Yunk Glass doesn’t just blow glass, he breathes life into it. His work features cartoonish appendages or fully formed, tiny humanoids that look like they could move across the table and hand you a lighter. Like something out of an old TOOL music video, these faceless homunculi seem both ready to spring to life and trapped in a moment of expression – prompting the artist to refer to them on his website as “Yunktionals.”
Operating out of the Lone Star State, Josh Yunker has spent the last 15 years honing his craft. Originally taught to make spoon pipes on a production line style, afterwards he found himself spending any time outside of the nine-to-five grind out in his mom’s garage practicing glassblowing. After two years of moonlighting, he turned to the craft full time and started working on the style he’s become so well known for. Alongside these animated pipes and rigs, his work with pendants, marbles and glassware are all in high demand when released online and sell out quickly.

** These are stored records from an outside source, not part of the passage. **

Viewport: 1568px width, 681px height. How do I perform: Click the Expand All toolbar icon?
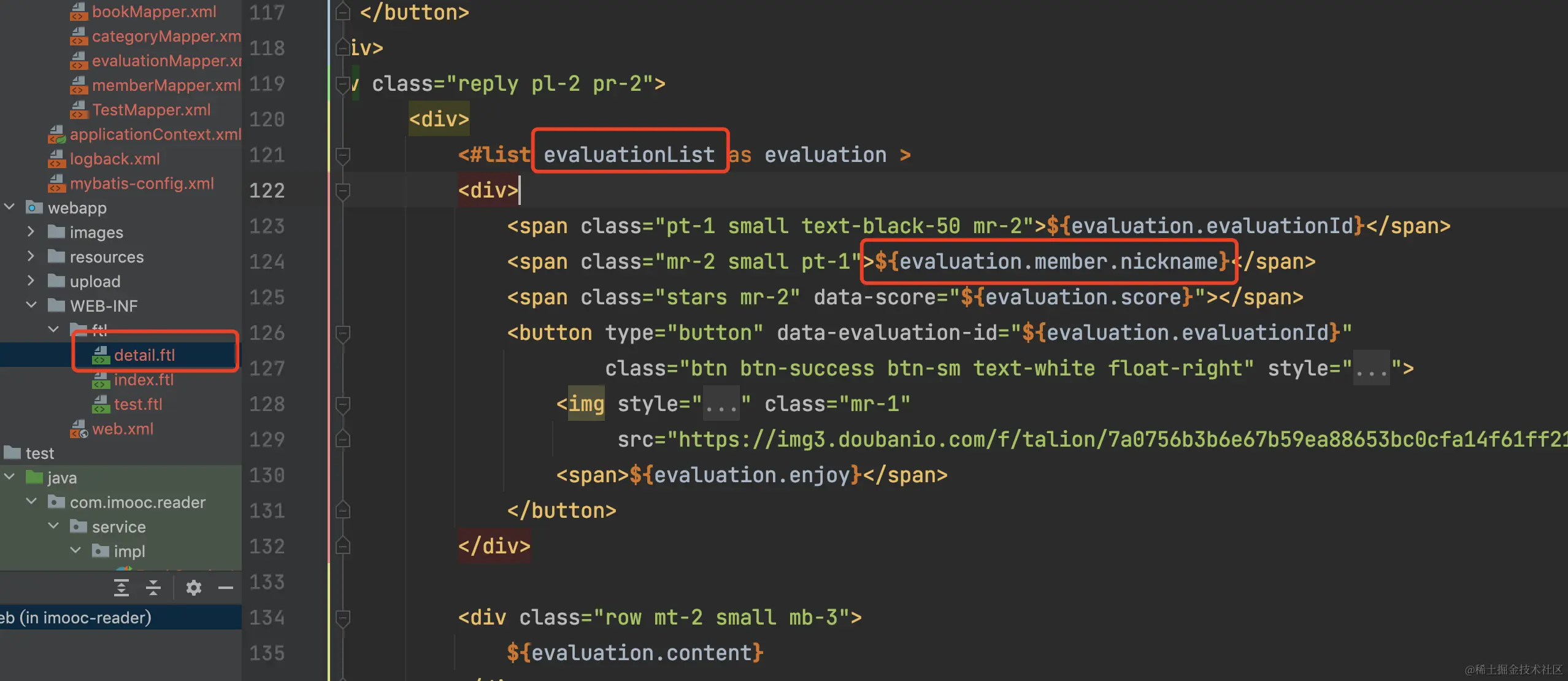click(121, 588)
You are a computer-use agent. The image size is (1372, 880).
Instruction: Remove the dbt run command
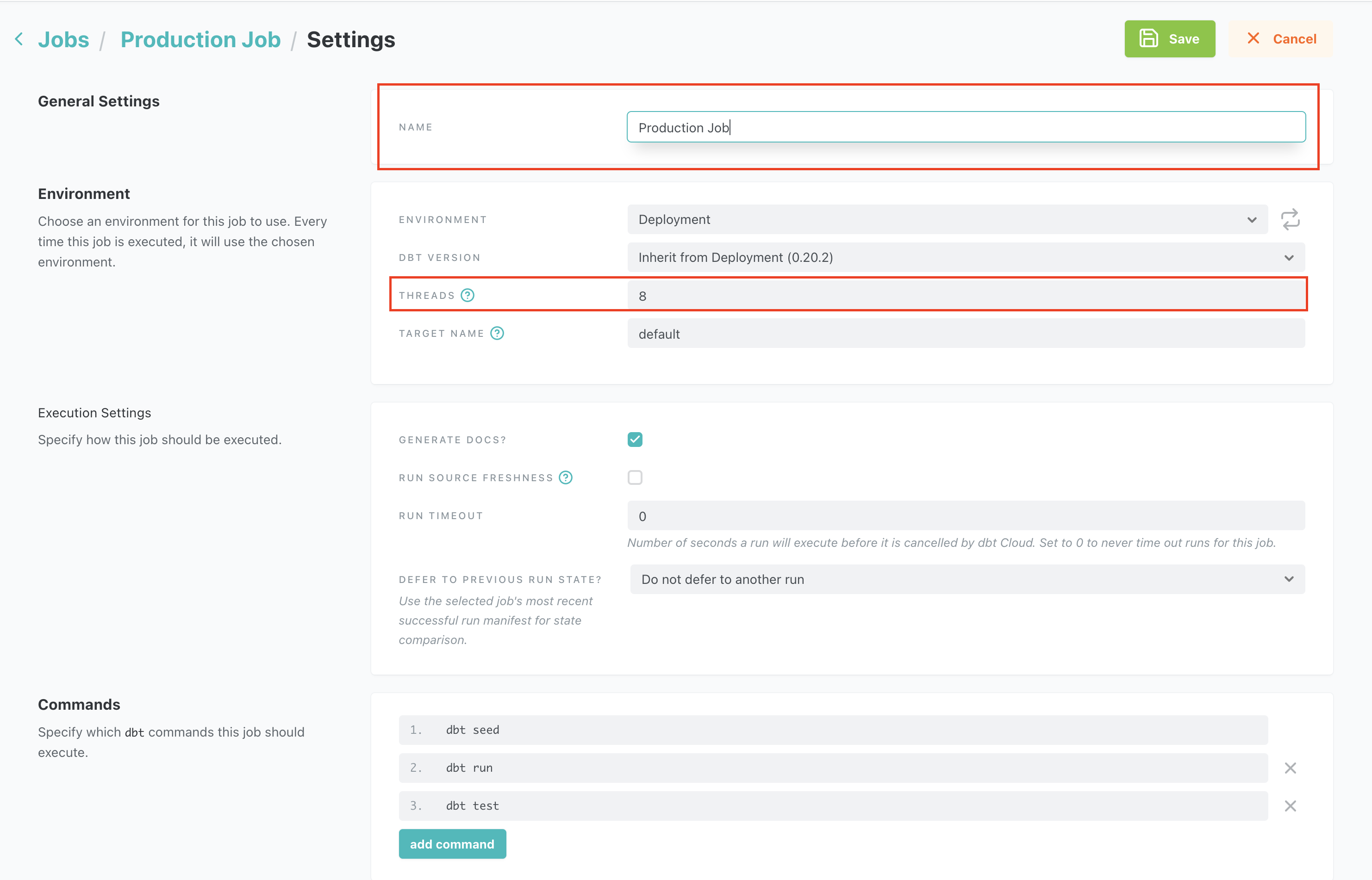pyautogui.click(x=1290, y=768)
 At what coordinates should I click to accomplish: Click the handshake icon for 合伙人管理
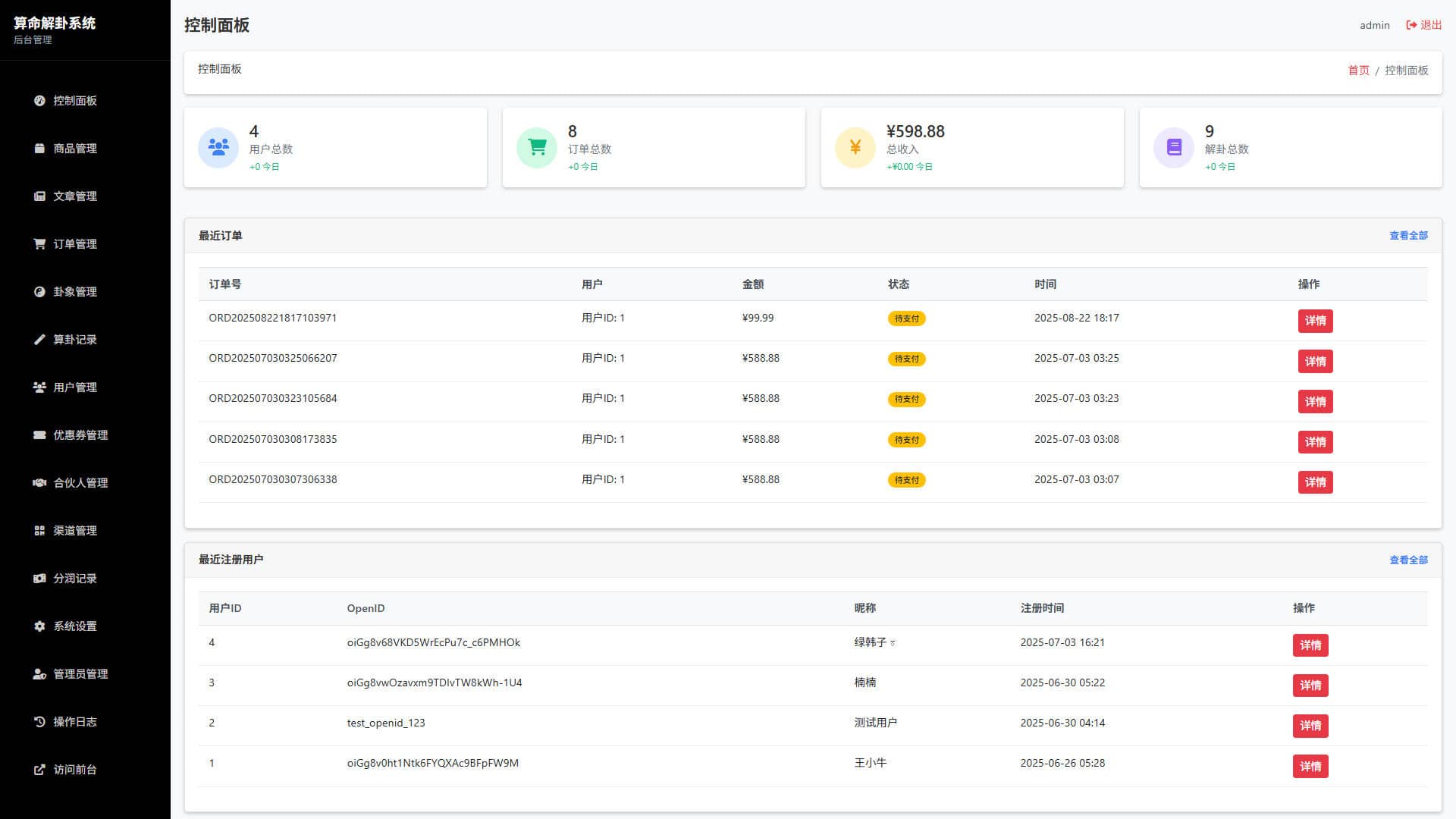(39, 483)
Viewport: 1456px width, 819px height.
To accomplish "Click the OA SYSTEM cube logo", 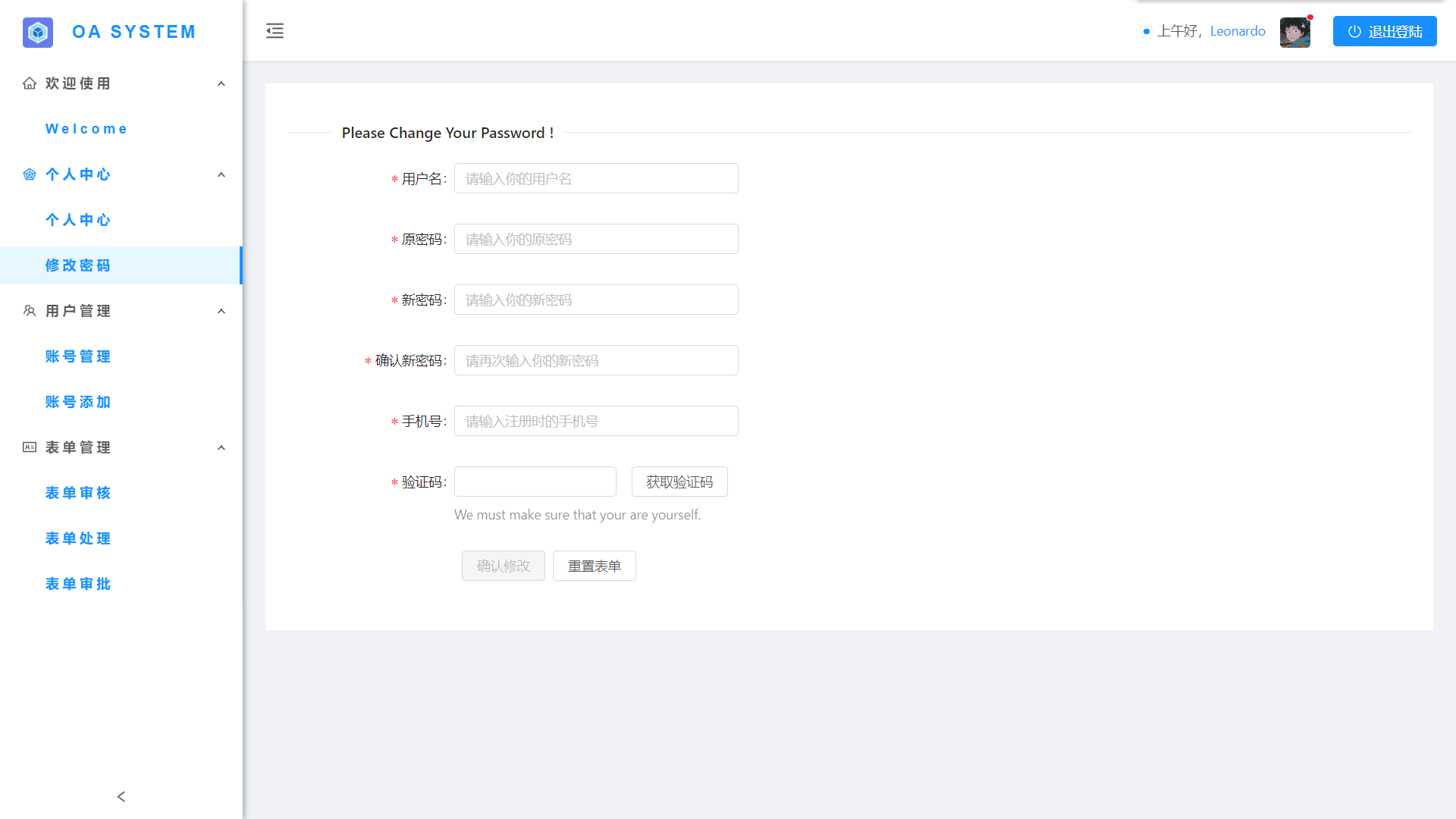I will (38, 32).
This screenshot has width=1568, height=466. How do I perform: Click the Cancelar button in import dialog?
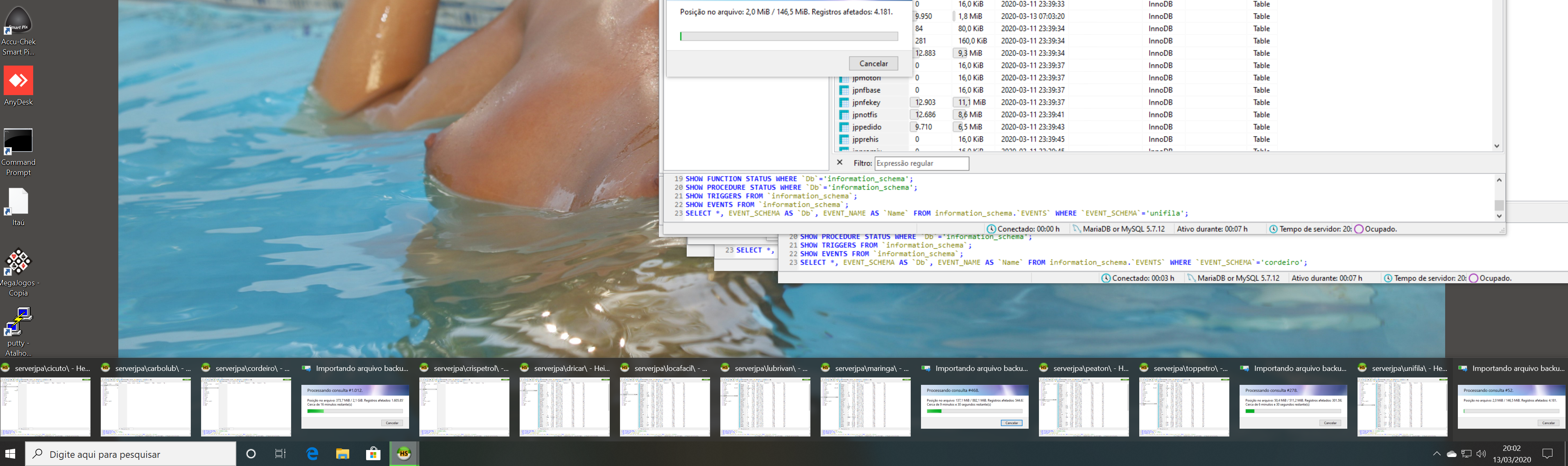(x=873, y=64)
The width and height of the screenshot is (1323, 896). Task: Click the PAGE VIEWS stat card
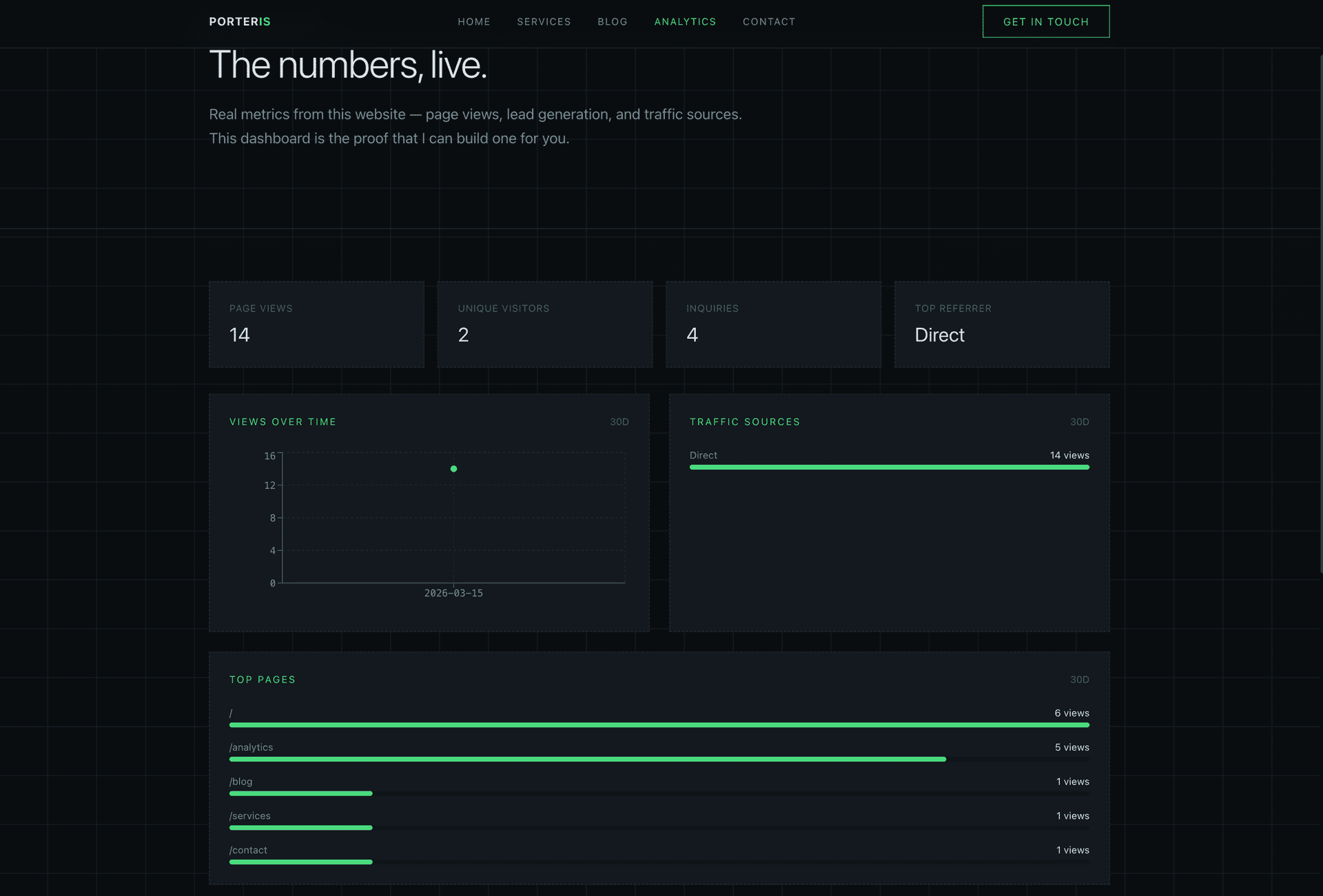tap(316, 324)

Perhaps it’s because much of Yunker’s work seems to speak to both the adult and child brain simultaneously – impressing you with its contrasting use of black with clear glass, the skill in the shaping of the tiny appendages, and also making you feel as if you’re holding something that could come to life at any moment. It’s a style that is both super individualistic and yet calls back to the work of Osvaldo Cavandoli, Hayao Miyazaki or Disney Animation. If “Beauty and the Beast” would have had a pipe in the castle, it would for sure have been a Yunk Glass piece voiced by Werner Herzog.
If you ask, Yunker will tell you his work is a distilled mixture of two prominent glass art styles: Sculpted and Venetian. Sculpted references a glass object’s ability to reference something familiar in our world. Venetian style often makes use of intricate and ornate techniques to exemplify and play with the language of glass. His aim is to “combine both philosophies by using the human form.” This duality that your brian perceives when seeing his work is the artist’s intention, hoping to convey something “both sterile and personal, high-brow and low-brow, black and white.”
Yunker says his favorite kind of piece to create is something that allows him to work a new shape or style of piece into that of the human body, something that offers a challenge as to how much personality he can instill into the Venetian style. We asked Yunker what helped stoke the fire of inspiration and he said that he’s found the ability to take inspiration from seemingly everywhere – finding that much of it seems to spring out of everyday interactions with people and a desire to communicate with others.